- Opening Delimiter -

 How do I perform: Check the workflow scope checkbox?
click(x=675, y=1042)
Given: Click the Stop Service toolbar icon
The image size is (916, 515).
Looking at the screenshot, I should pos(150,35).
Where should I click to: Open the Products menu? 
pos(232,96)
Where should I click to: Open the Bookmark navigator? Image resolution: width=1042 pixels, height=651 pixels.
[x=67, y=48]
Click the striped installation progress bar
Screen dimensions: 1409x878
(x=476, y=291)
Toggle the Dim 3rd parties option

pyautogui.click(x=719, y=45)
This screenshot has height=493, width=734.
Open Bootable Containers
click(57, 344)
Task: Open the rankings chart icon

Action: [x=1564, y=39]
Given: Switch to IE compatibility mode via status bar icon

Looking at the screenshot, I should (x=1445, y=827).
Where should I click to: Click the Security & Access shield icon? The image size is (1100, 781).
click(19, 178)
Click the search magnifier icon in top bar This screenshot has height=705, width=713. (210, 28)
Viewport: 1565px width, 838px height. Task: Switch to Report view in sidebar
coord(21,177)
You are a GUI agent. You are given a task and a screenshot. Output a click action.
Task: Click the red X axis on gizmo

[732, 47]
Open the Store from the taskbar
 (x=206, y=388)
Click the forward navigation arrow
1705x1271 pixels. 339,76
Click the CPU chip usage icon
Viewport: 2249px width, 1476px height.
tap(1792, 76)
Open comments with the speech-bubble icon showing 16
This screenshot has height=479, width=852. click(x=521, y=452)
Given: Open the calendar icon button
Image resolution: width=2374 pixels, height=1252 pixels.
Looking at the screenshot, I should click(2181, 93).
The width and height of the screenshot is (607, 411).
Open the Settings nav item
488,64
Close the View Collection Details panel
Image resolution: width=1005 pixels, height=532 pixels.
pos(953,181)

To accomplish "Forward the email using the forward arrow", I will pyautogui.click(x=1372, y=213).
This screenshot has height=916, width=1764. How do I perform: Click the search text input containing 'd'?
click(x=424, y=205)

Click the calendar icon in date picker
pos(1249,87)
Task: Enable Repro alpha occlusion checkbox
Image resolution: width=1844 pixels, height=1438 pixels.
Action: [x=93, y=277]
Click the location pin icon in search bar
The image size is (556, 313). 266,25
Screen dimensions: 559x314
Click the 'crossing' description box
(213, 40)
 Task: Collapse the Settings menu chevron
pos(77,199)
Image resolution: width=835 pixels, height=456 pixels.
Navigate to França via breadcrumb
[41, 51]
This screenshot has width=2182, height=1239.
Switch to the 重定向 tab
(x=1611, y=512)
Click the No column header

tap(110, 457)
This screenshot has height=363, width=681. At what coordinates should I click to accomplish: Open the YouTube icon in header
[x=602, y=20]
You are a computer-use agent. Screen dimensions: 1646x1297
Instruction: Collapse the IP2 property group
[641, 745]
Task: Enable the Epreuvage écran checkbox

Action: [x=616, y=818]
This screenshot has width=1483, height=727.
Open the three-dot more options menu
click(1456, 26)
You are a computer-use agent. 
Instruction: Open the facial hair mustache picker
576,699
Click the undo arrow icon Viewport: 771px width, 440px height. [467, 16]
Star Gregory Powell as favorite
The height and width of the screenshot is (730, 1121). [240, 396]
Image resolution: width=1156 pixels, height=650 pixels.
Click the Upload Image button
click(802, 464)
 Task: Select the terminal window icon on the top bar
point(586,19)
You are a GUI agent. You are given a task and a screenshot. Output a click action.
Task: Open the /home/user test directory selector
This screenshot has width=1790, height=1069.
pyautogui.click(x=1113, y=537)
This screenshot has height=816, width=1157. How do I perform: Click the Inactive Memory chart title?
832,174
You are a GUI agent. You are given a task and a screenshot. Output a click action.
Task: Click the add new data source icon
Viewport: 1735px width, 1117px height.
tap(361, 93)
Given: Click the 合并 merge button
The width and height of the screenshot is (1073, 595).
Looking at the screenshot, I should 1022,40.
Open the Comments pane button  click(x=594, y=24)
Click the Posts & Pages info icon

- Closing Delimiter -

- Your assignment: With nothing left out, return each entry exactly.

- Response:
 How do I perform: Check the workflow scope checkbox?
click(x=675, y=1042)
Given: Click the Stop Service toolbar icon
The image size is (916, 515).
Looking at the screenshot, I should pos(150,35).
Where should I click to: Open the Products menu? 
pos(232,96)
Where should I click to: Open the Bookmark navigator? Image resolution: width=1042 pixels, height=651 pixels.
[x=67, y=48]
Click the striped installation progress bar
Screen dimensions: 1409x878
(x=476, y=291)
Toggle the Dim 3rd parties option

pyautogui.click(x=719, y=45)
This screenshot has height=493, width=734.
Open Bootable Containers
click(57, 344)
Task: Open the rankings chart icon

Action: [x=1564, y=39]
Given: Switch to IE compatibility mode via status bar icon

Looking at the screenshot, I should (x=1445, y=827).
Where should I click to: Click the Security & Access shield icon? The image size is (1100, 781).
click(19, 178)
Click the search magnifier icon in top bar This screenshot has height=705, width=713. (210, 28)
Viewport: 1565px width, 838px height. Task: Switch to Report view in sidebar
coord(21,177)
You are a GUI agent. You are given a task and a screenshot. Output a click action.
Task: Click the red X axis on gizmo

[732, 47]
Open the Store from the taskbar
 (x=206, y=388)
Click the forward navigation arrow
1705x1271 pixels. 339,76
Click the CPU chip usage icon
Viewport: 2249px width, 1476px height.
tap(1792, 76)
Open comments with the speech-bubble icon showing 16
This screenshot has height=479, width=852. click(x=521, y=452)
Given: Open the calendar icon button
Image resolution: width=2374 pixels, height=1252 pixels.
Looking at the screenshot, I should click(2181, 93).
The width and height of the screenshot is (607, 411).
Open the Settings nav item
488,64
Close the View Collection Details panel
Image resolution: width=1005 pixels, height=532 pixels.
pos(953,181)

To accomplish "Forward the email using the forward arrow", I will pyautogui.click(x=1372, y=213).
This screenshot has height=916, width=1764. How do I perform: Click the search text input containing 'd'?
click(x=424, y=205)

Click the calendar icon in date picker
pos(1249,87)
Task: Enable Repro alpha occlusion checkbox
Image resolution: width=1844 pixels, height=1438 pixels.
Action: [x=93, y=277]
Click the location pin icon in search bar
The image size is (556, 313). 266,25
Screen dimensions: 559x314
Click the 'crossing' description box
(213, 40)
 Task: Collapse the Settings menu chevron
pos(77,199)
Image resolution: width=835 pixels, height=456 pixels.
Navigate to França via breadcrumb
[41, 51]
This screenshot has width=2182, height=1239.
Switch to the 重定向 tab
(x=1611, y=512)
Click the No column header

tap(110, 457)
This screenshot has height=363, width=681. At what coordinates should I click to accomplish: Open the YouTube icon in header
[x=602, y=20]
You are a computer-use agent. Screen dimensions: 1646x1297
Instruction: Collapse the IP2 property group
[641, 745]
Task: Enable the Epreuvage écran checkbox

Action: [x=616, y=818]
This screenshot has width=1483, height=727.
Open the three-dot more options menu
click(1456, 26)
You are a computer-use agent. 
Instruction: Open the facial hair mustache picker
576,699
Click the undo arrow icon Viewport: 771px width, 440px height. [467, 16]
Star Gregory Powell as favorite
The height and width of the screenshot is (730, 1121). [240, 396]
Image resolution: width=1156 pixels, height=650 pixels.
Click the Upload Image button
click(802, 464)
 Task: Select the terminal window icon on the top bar
point(586,19)
You are a GUI agent. You are given a task and a screenshot. Output a click action.
Task: Open the /home/user test directory selector
This screenshot has width=1790, height=1069.
pyautogui.click(x=1113, y=537)
This screenshot has height=816, width=1157. How do I perform: Click the Inactive Memory chart title?
832,174
You are a GUI agent. You are given a task and a screenshot. Output a click action.
Task: Click the add new data source icon
Viewport: 1735px width, 1117px height.
tap(361, 93)
Given: Click the 合并 merge button
The width and height of the screenshot is (1073, 595).
Looking at the screenshot, I should 1022,40.
Open the Comments pane button  click(x=594, y=24)
Click the Posts & Pages info icon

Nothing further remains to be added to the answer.